Thursday, April 3, 2014

Inari, Kon Kon, Koi Iroha Review

Year: 2014
Studio: Production IMS
Genre: comedy, romance, supernatural

To cut to the chase, Inari Kon Kon is a not a great show whichever way I look at it. Although not a complete waste of talent, it takes a stumble in more than one arena. I didn't have a lot of expectation going in, mostly because I don't have the greatest affinity with romcoms in general, so I'm not going to complain about how big of a disappointment it has proven to be. I did, however, expect the narrative to hold up a little better. Actually, now that I think about it, I'm not even sure romcom is the main point here given how the show ended with practically no closure on any of the heavily hinted relationships.

The friendship between Inari and Uka is what drives the plot forward, but the amount of contrivance in the character development undermines the intended emotional impact. My biggest gripe is with Inari sapping Uka's power but neither of them confronted the problem until it almost got out of hand. All it takes is a heart-to-heart talk. In order not to not worry Inari, Uka let herself deteriorate to a fatal state – I fail to see how that makes any logical sense. It may seem noble and altruistic, but it's just silly and bad writing on closer inspection. Dumbing down the characters does not make for good drama. And truthfully, when a show spends half of its screen time dancing around an unnecessary conflict, it's hardly surprising the end didn't pack a punch. 

At times I wasn't even sure what Inari Kon Kon hopes to accomplish with its plot. It jumps all over the page without really gaining momentum anywhere. The treatment of the subplots is heavy-handed. Take Touka and Uka-sama for instance, their budding romance would've made an interesting case if it actually went somewhere, instead of getting pushed into the limelight whenever the series feels like it without any consideration of where it might place within the grand scheme of things. The Uka/Inari dilemma, which to be honest didn't seem all that urgent for the better part of the story, comes into play in a major way during finale. I don't know about others, but it felt rushed and very abrupt as if the show just remembered it was supposed to have a central conflict.

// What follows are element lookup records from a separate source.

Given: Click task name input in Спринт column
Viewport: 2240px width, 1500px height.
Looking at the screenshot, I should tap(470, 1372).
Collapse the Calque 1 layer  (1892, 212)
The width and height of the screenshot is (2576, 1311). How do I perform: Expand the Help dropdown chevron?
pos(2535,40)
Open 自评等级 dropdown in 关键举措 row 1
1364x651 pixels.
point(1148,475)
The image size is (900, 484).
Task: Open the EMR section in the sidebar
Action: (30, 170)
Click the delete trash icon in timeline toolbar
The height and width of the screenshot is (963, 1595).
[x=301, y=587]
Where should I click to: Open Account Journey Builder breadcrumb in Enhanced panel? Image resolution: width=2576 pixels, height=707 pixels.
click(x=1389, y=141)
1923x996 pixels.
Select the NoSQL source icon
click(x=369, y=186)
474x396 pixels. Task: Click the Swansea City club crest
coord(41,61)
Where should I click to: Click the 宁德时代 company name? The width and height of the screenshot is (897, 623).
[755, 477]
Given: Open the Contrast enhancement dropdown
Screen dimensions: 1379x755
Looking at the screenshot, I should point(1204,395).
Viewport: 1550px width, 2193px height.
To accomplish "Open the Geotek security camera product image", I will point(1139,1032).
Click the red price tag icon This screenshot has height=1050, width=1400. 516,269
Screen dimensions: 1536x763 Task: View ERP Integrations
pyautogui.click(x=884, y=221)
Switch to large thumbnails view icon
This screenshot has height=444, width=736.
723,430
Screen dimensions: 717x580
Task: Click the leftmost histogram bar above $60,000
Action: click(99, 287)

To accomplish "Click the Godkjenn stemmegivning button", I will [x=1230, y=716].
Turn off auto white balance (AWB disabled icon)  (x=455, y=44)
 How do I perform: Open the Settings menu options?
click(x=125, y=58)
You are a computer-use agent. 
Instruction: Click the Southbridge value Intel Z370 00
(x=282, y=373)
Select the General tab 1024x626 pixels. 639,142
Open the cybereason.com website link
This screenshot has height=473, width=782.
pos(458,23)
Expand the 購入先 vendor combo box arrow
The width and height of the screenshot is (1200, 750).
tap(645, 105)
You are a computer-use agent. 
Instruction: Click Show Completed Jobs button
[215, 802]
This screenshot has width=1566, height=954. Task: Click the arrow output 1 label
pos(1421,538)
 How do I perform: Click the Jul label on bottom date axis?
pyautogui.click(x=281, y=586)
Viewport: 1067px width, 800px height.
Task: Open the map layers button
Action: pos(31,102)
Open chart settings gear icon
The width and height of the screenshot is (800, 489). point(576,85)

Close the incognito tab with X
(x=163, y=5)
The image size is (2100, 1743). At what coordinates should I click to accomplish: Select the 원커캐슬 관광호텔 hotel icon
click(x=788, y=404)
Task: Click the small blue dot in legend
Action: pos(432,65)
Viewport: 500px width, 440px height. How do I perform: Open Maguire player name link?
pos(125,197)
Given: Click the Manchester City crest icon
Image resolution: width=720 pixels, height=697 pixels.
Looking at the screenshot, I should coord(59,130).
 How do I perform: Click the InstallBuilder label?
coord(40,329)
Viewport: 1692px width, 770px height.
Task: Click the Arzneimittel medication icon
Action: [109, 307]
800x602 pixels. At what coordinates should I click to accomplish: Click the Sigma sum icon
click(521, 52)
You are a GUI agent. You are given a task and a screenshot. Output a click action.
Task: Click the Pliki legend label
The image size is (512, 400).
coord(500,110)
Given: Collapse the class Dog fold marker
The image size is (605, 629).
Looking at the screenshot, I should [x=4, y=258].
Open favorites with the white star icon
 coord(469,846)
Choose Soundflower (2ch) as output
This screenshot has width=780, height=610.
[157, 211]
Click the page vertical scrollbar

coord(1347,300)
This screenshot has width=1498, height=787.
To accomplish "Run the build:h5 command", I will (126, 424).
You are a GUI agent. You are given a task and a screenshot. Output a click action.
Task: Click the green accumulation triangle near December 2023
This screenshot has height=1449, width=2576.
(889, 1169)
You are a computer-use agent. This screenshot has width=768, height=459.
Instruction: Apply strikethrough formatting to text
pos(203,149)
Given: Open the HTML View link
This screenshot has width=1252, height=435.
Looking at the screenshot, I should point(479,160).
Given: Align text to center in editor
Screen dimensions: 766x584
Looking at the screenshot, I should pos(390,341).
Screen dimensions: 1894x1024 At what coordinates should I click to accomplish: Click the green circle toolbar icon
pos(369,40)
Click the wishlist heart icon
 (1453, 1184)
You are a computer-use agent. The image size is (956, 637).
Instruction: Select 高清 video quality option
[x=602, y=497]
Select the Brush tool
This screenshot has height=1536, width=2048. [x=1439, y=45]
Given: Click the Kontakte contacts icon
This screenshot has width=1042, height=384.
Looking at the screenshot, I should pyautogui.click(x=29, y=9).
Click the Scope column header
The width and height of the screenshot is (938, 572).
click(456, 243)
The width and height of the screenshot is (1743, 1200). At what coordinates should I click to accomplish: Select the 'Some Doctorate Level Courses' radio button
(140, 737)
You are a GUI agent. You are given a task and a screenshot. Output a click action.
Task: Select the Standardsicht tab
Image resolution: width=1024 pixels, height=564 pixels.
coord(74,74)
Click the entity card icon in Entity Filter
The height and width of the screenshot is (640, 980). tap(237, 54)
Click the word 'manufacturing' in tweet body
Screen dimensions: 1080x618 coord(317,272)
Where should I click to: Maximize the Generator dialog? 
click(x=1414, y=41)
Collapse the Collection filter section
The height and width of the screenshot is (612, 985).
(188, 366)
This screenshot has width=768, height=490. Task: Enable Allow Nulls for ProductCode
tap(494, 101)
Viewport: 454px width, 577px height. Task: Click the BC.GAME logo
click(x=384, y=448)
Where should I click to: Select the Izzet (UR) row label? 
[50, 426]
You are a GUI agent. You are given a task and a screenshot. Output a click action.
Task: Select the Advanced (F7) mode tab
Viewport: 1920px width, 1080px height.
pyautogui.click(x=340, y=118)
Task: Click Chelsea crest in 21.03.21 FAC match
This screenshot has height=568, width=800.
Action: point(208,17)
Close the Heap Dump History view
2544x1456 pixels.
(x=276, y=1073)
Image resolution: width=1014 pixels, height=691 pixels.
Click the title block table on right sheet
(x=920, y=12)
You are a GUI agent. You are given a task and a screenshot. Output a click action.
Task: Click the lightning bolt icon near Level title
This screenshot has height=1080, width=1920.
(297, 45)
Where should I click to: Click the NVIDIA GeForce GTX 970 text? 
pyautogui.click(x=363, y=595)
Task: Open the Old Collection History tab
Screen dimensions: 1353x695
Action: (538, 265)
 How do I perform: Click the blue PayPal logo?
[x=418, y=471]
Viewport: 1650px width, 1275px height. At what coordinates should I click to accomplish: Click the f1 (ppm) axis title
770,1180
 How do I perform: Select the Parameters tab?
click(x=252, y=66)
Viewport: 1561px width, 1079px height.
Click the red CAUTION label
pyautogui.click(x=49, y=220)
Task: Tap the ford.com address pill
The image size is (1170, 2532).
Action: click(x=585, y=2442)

Even in its most shining moments, Inari Kon Kon is short of brilliance. But as I said, I don't think it's a complete waste of time. I liked somethings about it, such as when Inari decides to confess to Kouji in person after losing the letter. It's an ironic and also somewhat agonizing situation where while wearing someone else's face, she was finally able to speak her mind. I also appreciate the added dimension to the group dynamic with Sumezome clearly crushing on Keiko. It's very rare to see a show exploring homosexuality with a serious intention. It was definitely the more curious aspect of the story even if it didn't have an opportunity to evolve into something more revealing. The comedic timing is also pretty spot on for most of its run and I really got a good laugh out of Inari's awkward moments brought upon by her transformation.

At the end of the day, Inari Kon Kon is a character driven show that tends to be exceedingly saccharine for its own good. And it was going to take more than shallow drama to make me care about the characters. Romcom isn't known to dig deep into the psyche, but at one point, good romcom knows how to be relatable and real enough to engage the audience on a emotionally deeper plane. Irani Kon Kon has its moments of sincerity and it would have been a much better show if the writer didn't try so hard to make the characters likeable. It's shame because it's actually underpinned by wonderful production value and sensational music scores. A show has to earn its status through hard work and Inari Kon Kon took the easy route out narratively.